## BEGIN Text extract

In the 11th century, Lavo was governed by a Cambodian prince, as a part of vassal state of the Khmer Empire of Angkor, However, Lavo wanted liberation and sought acknowledgement from China (Song dynasty) in 1001 and 1155 as an independent state. Lavo's large Tai population and its roots in the Dvaravati did not assimilate well with the Khmer civilisation, and in Khmer writings Lopburi was considered a province of Angkor that had a Syamese (Siamese) identity.

The Khmer influences on Lavo began to wane as a result of the growing influence of the emerging Burmese kingdom of Pagan. In 1087, Kyansittha of Pagan invaded Lavo, but King Narai of Lavo was able to repel the Burmese invasion and Lavo, emerging relatively stronger from the encounter, was thus spared from either Khmer or Burmese hegemony. King Narai moved the capital to Ayodhaya and Lavo was then able to exert pressure on Suvarnabhumi to the west and slowly to take its cities.

Yet another wave of Khmer invasions arrived under Jayavarman VII. This time, Lavo was assimilated into the religious cosmos of the Khmer Empire – Hinduism and Mahayana Buddhism. Khmer influence was great on Lavo arts and architecture as seen in the Prang Sam Yot.

In 1239, the Tai governor of Sukhothai rebelled and declared independence from Lavo – giving birth to the Sukhothai Kingdom. In Northern Thai chronicles Lavo is called “Khom”, and during the 13th century the Lavo kingdom shrank swiftly due to the expansion of Sukhothai under Ram Khamhaeng the Great, retreating to its heartland around Lavo and Ayodhaya.

## END Text extract

- Exercise -
Copy the passage on the history of Lavo from "In the 11th" to "Syamese (Siamese) identity.", word for word.

## BEGIN Information supplied

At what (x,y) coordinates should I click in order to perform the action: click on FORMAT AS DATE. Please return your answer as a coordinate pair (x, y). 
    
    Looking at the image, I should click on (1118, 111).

## END Information supplied

- Written solution -
In the 11th century, Lavo was governed by a Cambodian prince, as a part of vassal state of the Khmer Empire of Angkor, However, Lavo wanted liberation and sought acknowledgement from China (Song dynasty) in 1001 and 1155 as an independent state. Lavo's large Tai population and its roots in the Dvaravati did not assimilate well with the Khmer civilisation, and in Khmer writings Lopburi was considered a province of Angkor that had a Syamese (Siamese) identity.